Task goal: What is needed here is an exact transcription of all the entries.

*** Opening of Data ***

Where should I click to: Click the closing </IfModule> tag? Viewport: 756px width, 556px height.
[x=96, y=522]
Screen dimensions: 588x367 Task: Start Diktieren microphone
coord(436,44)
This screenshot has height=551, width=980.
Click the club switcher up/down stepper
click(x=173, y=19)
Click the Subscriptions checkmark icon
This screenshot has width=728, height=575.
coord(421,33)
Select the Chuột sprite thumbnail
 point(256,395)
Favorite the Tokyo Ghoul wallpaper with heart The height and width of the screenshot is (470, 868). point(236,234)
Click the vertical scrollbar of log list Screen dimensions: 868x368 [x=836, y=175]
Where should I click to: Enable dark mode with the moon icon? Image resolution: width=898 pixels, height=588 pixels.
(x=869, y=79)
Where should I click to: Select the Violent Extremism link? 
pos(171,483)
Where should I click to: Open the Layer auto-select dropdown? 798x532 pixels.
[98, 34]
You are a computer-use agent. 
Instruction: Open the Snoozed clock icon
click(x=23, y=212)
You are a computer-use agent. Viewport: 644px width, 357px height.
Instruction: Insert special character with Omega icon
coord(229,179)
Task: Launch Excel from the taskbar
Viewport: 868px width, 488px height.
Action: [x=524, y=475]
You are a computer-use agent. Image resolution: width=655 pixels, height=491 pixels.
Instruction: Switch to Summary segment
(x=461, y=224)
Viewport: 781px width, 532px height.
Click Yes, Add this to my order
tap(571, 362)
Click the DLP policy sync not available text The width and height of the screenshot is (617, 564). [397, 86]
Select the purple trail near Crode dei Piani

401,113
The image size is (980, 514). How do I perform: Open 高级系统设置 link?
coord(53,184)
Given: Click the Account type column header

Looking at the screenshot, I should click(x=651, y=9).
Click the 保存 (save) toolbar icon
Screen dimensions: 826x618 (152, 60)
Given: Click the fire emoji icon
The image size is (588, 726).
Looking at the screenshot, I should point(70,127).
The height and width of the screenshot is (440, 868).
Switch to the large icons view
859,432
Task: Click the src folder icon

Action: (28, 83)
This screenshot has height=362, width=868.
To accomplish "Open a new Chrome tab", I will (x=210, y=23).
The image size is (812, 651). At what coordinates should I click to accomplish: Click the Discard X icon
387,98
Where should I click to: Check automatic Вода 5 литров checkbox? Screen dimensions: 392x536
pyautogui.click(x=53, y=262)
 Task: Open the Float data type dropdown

*** Close of Data ***

Task solution:
Where should I click to: Click the closing </IfModule> tag? Viewport: 756px width, 556px height.
[x=96, y=522]
Screen dimensions: 588x367 Task: Start Diktieren microphone
coord(436,44)
This screenshot has height=551, width=980.
Click the club switcher up/down stepper
click(x=173, y=19)
Click the Subscriptions checkmark icon
This screenshot has width=728, height=575.
coord(421,33)
Select the Chuột sprite thumbnail
 point(256,395)
Favorite the Tokyo Ghoul wallpaper with heart The height and width of the screenshot is (470, 868). point(236,234)
Click the vertical scrollbar of log list Screen dimensions: 868x368 [x=836, y=175]
Where should I click to: Enable dark mode with the moon icon? Image resolution: width=898 pixels, height=588 pixels.
(x=869, y=79)
Where should I click to: Select the Violent Extremism link? 
pos(171,483)
Where should I click to: Open the Layer auto-select dropdown? 798x532 pixels.
[98, 34]
You are a computer-use agent. 
Instruction: Open the Snoozed clock icon
click(x=23, y=212)
You are a computer-use agent. Viewport: 644px width, 357px height.
Instruction: Insert special character with Omega icon
coord(229,179)
Task: Launch Excel from the taskbar
Viewport: 868px width, 488px height.
Action: [x=524, y=475]
You are a computer-use agent. Image resolution: width=655 pixels, height=491 pixels.
Instruction: Switch to Summary segment
(x=461, y=224)
Viewport: 781px width, 532px height.
Click Yes, Add this to my order
tap(571, 362)
Click the DLP policy sync not available text The width and height of the screenshot is (617, 564). [397, 86]
Select the purple trail near Crode dei Piani

401,113
The image size is (980, 514). How do I perform: Open 高级系统设置 link?
coord(53,184)
Given: Click the Account type column header

Looking at the screenshot, I should click(x=651, y=9).
Click the 保存 (save) toolbar icon
Screen dimensions: 826x618 (152, 60)
Given: Click the fire emoji icon
The image size is (588, 726).
Looking at the screenshot, I should point(70,127).
The height and width of the screenshot is (440, 868).
Switch to the large icons view
859,432
Task: Click the src folder icon

Action: (28, 83)
This screenshot has height=362, width=868.
To accomplish "Open a new Chrome tab", I will (x=210, y=23).
The image size is (812, 651). At what coordinates should I click to accomplish: Click the Discard X icon
387,98
Where should I click to: Check automatic Вода 5 литров checkbox? Screen dimensions: 392x536
pyautogui.click(x=53, y=262)
 Task: Open the Float data type dropdown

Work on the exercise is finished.